• WHAT TO DO: Begin at the line below that has "You are a computer-use agent." and stop after the line that has "Instruction: Select the". Please restate only those lines, word for word.

• INFORMATION PROVIDED:

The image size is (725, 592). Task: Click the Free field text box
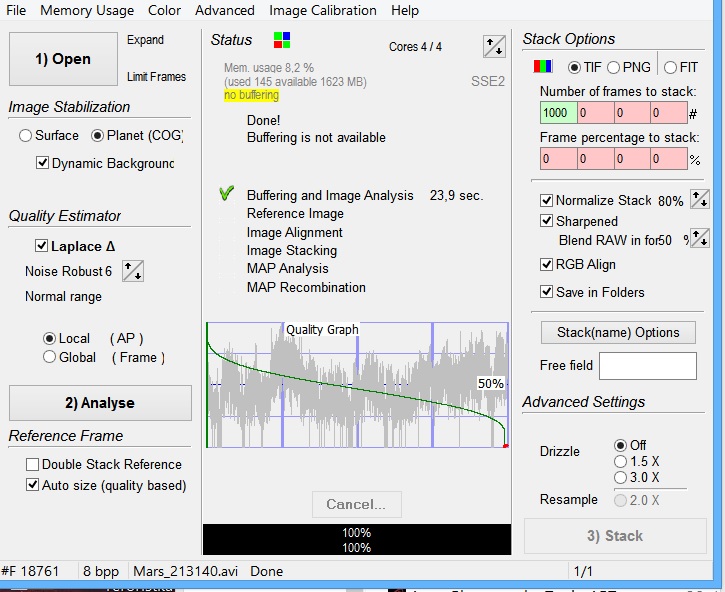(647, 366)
==
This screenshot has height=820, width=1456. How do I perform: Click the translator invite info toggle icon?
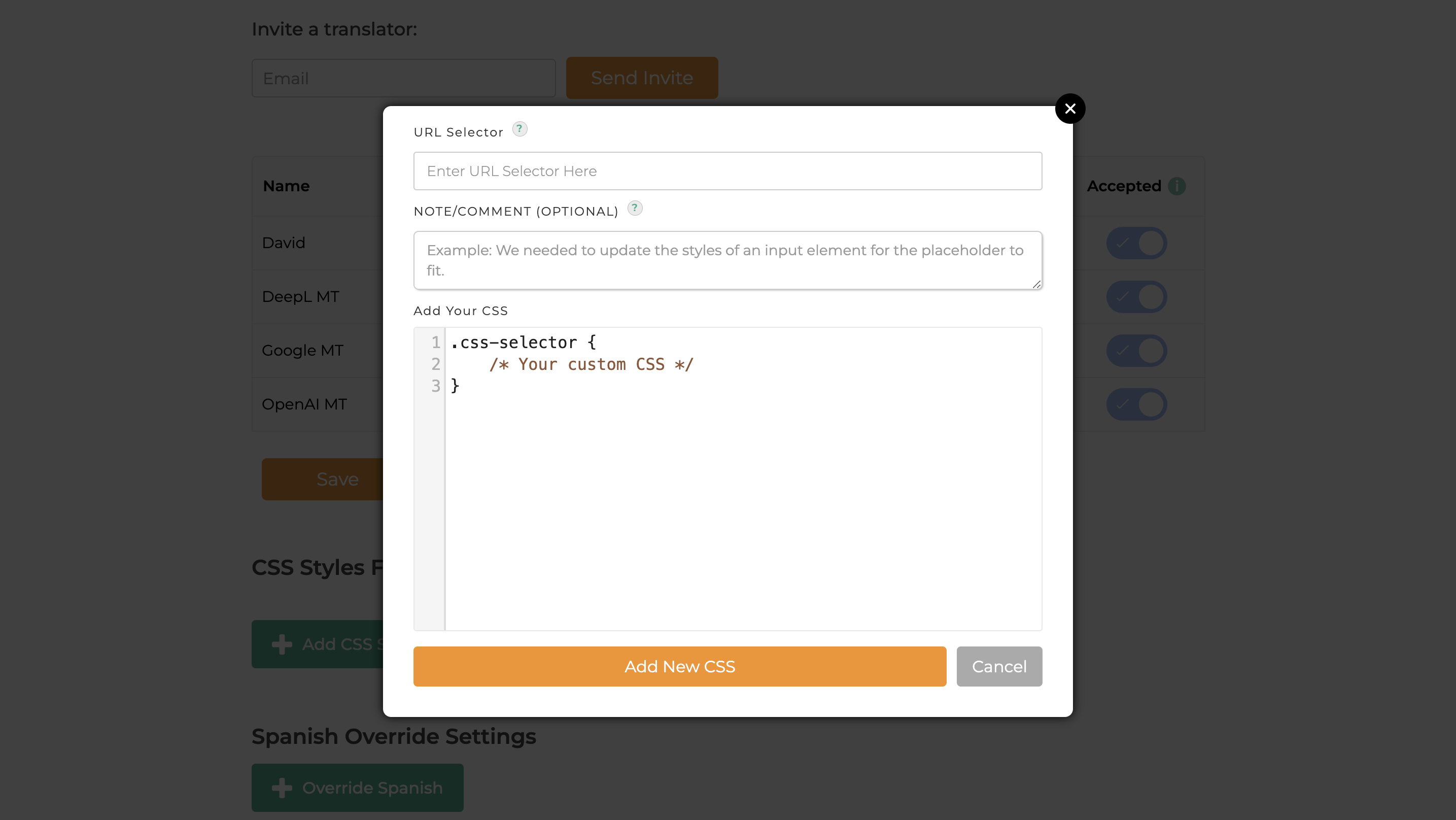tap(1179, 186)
==
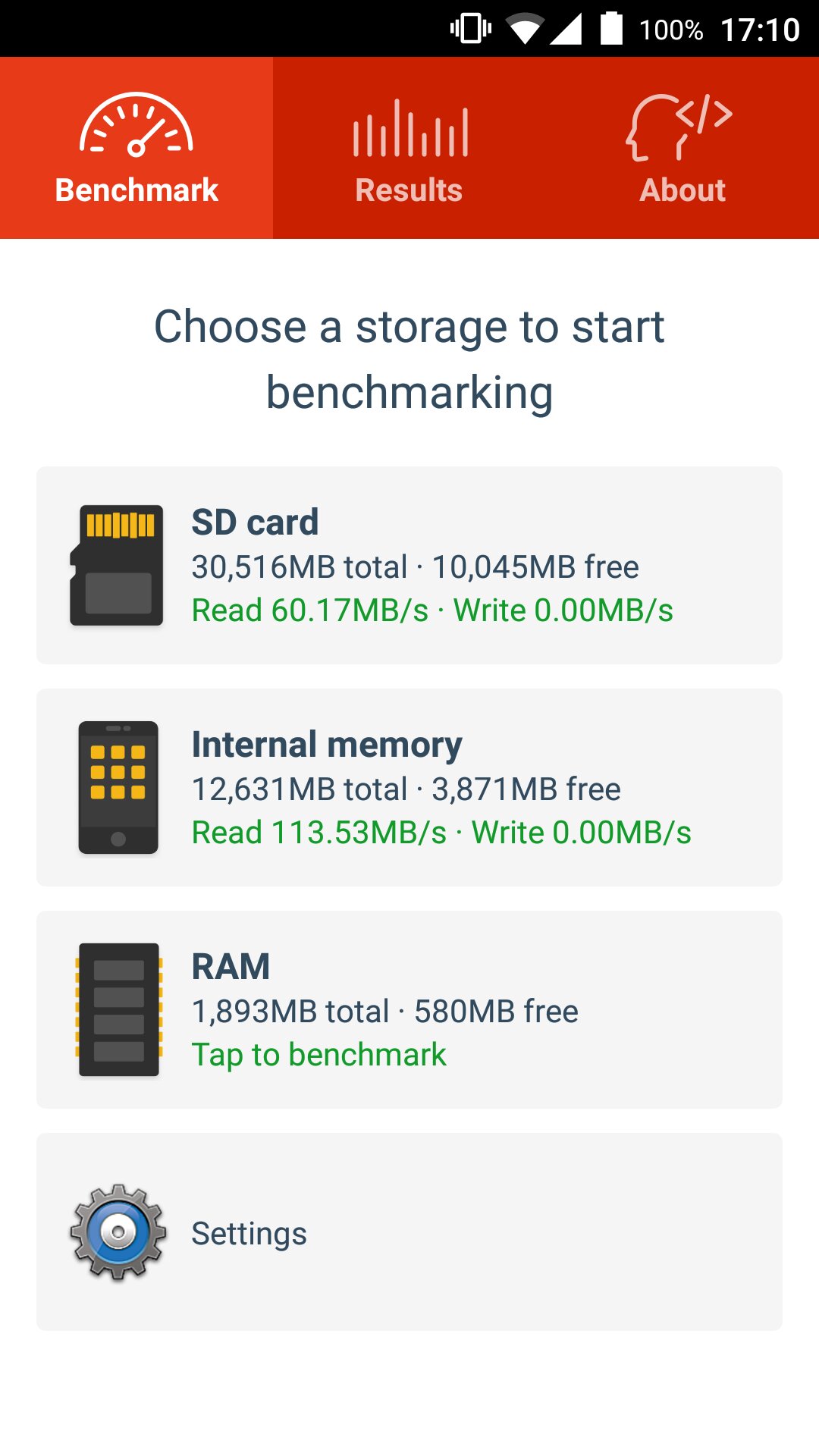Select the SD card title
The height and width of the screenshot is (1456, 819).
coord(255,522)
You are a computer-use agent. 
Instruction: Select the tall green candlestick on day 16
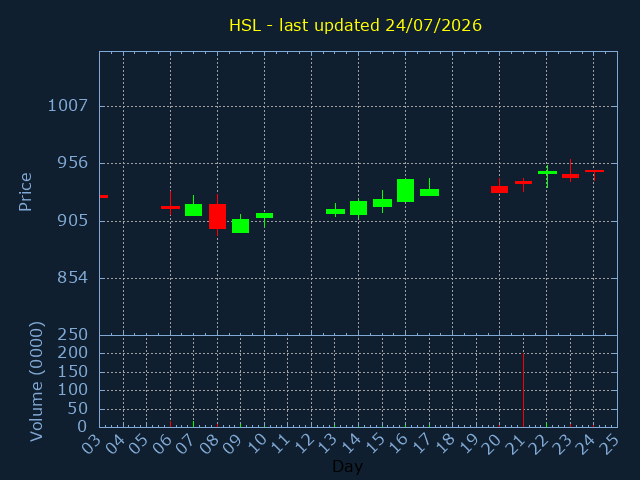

• RESULT FOR THIS TASK:
You are a computer-use agent. 
Instruction: Select the tall green candlestick on day 16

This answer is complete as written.